3. In her Statement of Claim dated 6th April 2020, the Respondent alleged that the Applicant had failed to complete the construction and delivery of the Property. She prayed for a declaration that the Applicant was in breach of the Agreement, judgment for KES 4,750,000. 00 being the 50 % deposit of the purchase price and KES 2,160,000. 00 being anticipated rental income, general damages, costs of the arbitration and interest.
4. The Applicant responded to the claim by filing a Statement of Defence dated 27th May 2020 which was responded to by the Respondent through the Reply dated 31st August 2020. The Respondent filed a list of issues dated 26th October 2020 which included whether the Applicant was in breach of the Agreement and whether the Respondent was entitled to the reliefs sought. The Applicant also filed a list of issues dated 20th November 2020 which included; what was the Completion Date as stipulated in the Agreement, whether it was in the contemplation of the Parties at the point of entering into the Agreement that there may be delays in construction, whether the Applicant was in breach of contract, whether the Respondent’s Withdrawal Notices were premature, fatally defective and in breach of contract, whether the Respondent's claim for loss of anticipated rental income fell outside the scope of the reference to arbitration, whether the Respondent was entitled to the reliefs sought and who was to meet the costs of the arbitration.
5. The matter was set down for hearing and after the considering the parties’ pleadings, evidence and submissions, the Arbitrator published the award on 19th April 2021 (“the Award”). The Arbitrator first determined the preliminary issue of whether the Respondent's claim for loss of anticipated rental income fell outside the scope of the reference to arbitration and answered the same in the affirmative opining that it was within the contemplation of the parties that a delay in completion of the construction of the Property would result in the Respondent foregoing rental income or other benefit during the period of delay of completion of the Property.
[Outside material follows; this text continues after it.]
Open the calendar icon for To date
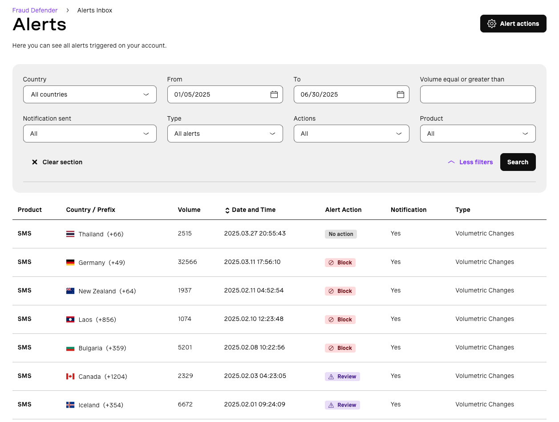This screenshot has height=422, width=559. (x=401, y=94)
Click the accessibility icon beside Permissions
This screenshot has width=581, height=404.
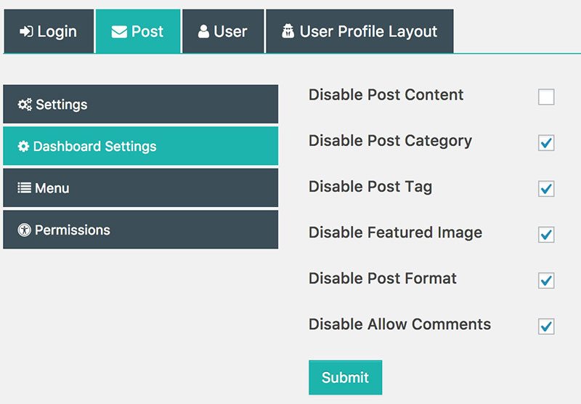(24, 230)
However, the Arbitrator maintained that the burden was on the Respondent to demonstrate on a balance of probability the necessary elements of the claim.
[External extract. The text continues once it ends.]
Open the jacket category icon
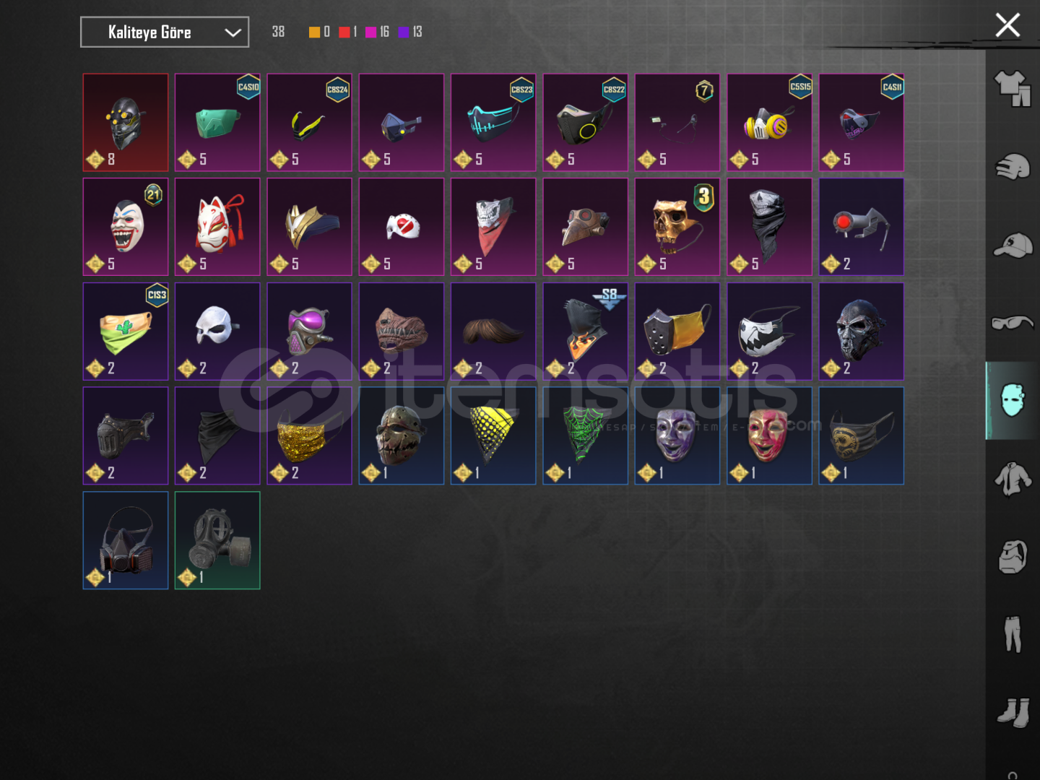Viewport: 1040px width, 780px height. 1013,479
6. On the other substantive issues, the Arbitrator held that the completion date was not varied by written agreement between the parties and that the completion date of the Property was 30 days after the Architect issued the certificate of practical completion and it was to be issued after completion. Further, that the Property was to be constructed and completed by the Applicant 24 months from the commencement date. Thus, the Arbitrator held that the agreed completion was agreed as the 10th June 2017, that is, 24 months from the Commencement date of 11th June 2015 and that the Certificate of Practical Completion was due to be issued on 10th June 2017 and 30 days thereafter on 10th July 2017 was the completion date. The Arbitrator further held that the Agreement contemplated certain specific delays to the completion date at sub clause 5. 4 which were those caused by factors beyond the Applicant’s control and those that were due to no fault of the Applicant and that the parties were required to agree a reasonable period during which the Agreement would continue in force. The Arbitrator held that the Applicant did not advance proper reasons for the delay in completing the property or that the delay was beyond its control and not its fault therefore, the Applicant was in breach of contract.
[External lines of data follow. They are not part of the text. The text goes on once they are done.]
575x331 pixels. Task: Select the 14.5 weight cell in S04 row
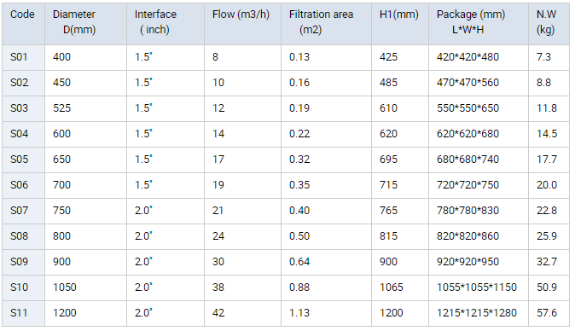(x=549, y=134)
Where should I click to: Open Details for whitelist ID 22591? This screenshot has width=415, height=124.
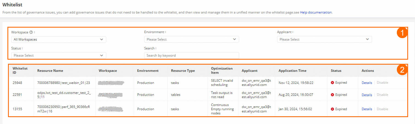[367, 95]
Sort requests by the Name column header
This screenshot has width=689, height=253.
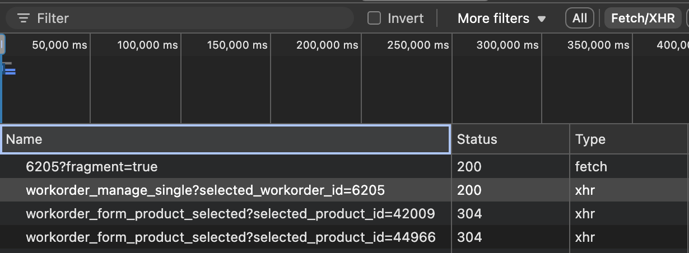click(225, 139)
7. On the reliefs sought by the Respondent, the Arbitrator partly found in the Respondent’s favour by holding that under sub clause 5. 6, the Applicant shall pay to the Respondent the deposit paid towards the purchase of the Property being KES 4,750,000. 00. The Arbitrator also awarded the Respondent the arbitrator’s fees, cost of hiring the hearing room, half the costs of the stenographer and 90% of the legal costs. However, the Arbitrator dismissed the Respondent’s claim for anticipated rental income, general damages and interest for want of proof.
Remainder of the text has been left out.